Carlo Di Domenico, il pescatore che ripulisce il mar Adriatico dai rifiuti

"A pesca di plastica" è una sorta di laboratorio. Se ricordi, lo scorso aprile il Consiglio dei ministri aveva approvato il disegno di legge "Salvamare", che però dev'essere ancora esaminato dal Parlamento. "Il nostro obiettivo è proprio raccogliere dati e fornire indicazioni e suggerimenti ai decisori politici: l'esperienza pratica di San Benedetto del Tronto vuole contribuire alla formulazione di una legge il più chiara possibile, così da fornire gli strumenti ai pescatori di tutta Italia per seguire questo modello", spiega Eleonora De Sabata, responsabile del progetto. Tra il dire e il fare c'è di mezzo il mare, è proprio il caso di dirlo.

Anche se ti può sembrare un'aberrazione, i pescatori a livello teorico rischiano di essere accusati di traffico illecito di rifiuti e sono costretti a ributtare in mare i rifiuti raccolti. Un vuoto legislativo che impedisce di fare del bene all'ambiente. Quelli di San Benedetto, incluso Carlo, chiaramente non rischiano nulla, trattandosi di un progetto sperimentale che gode dell'appoggio del Parlamento, delle autorità portuali e del Comune.

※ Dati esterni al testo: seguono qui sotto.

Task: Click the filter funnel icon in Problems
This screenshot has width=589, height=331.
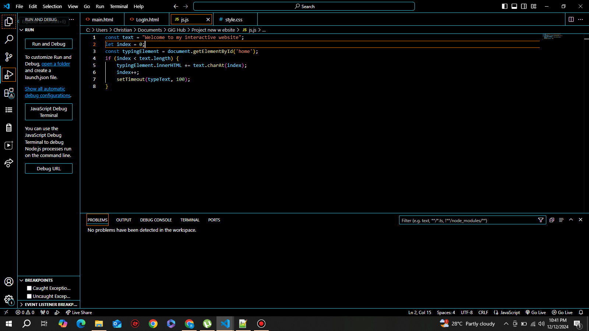Action: 541,220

"È chiaro che liberare il mare dai rifiuti è cosa buona giusta e giusta, nessuno lo può mettere in dubbio. Ma per favore si eviti la definizione ‘spazzini del mare'. Noi pescatori prendiamo il mare per pescare pesce, non immondizia. Ci guadagniamo da vivere così. Tirare su i rifiuti è di fondamentale importanza per l'ambiente e per noi un mare pulito significa anche un pescato di qualità superiore. Chi non vorrebbe mangiare pesce di qualità ed evitare magari di fare una mangiata di microplastiche?"

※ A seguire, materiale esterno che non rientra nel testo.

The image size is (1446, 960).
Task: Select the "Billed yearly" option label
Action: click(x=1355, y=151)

Come dargli torto. Il 27 giugno scorso Carlo, insieme ad altri pescatori, è stato ricevuto da papa Francesco. Il pontefice è molto sensibile alla questione ecologica. Quando ha saputo del progetto di San Benedetto del Tronto ha ringraziato Carlo e i suoi colleghi per il loro operato. Il regalo che hanno portato in Vaticano? Una cassetta di pesce fresco dell'Adriatico, naturalmente.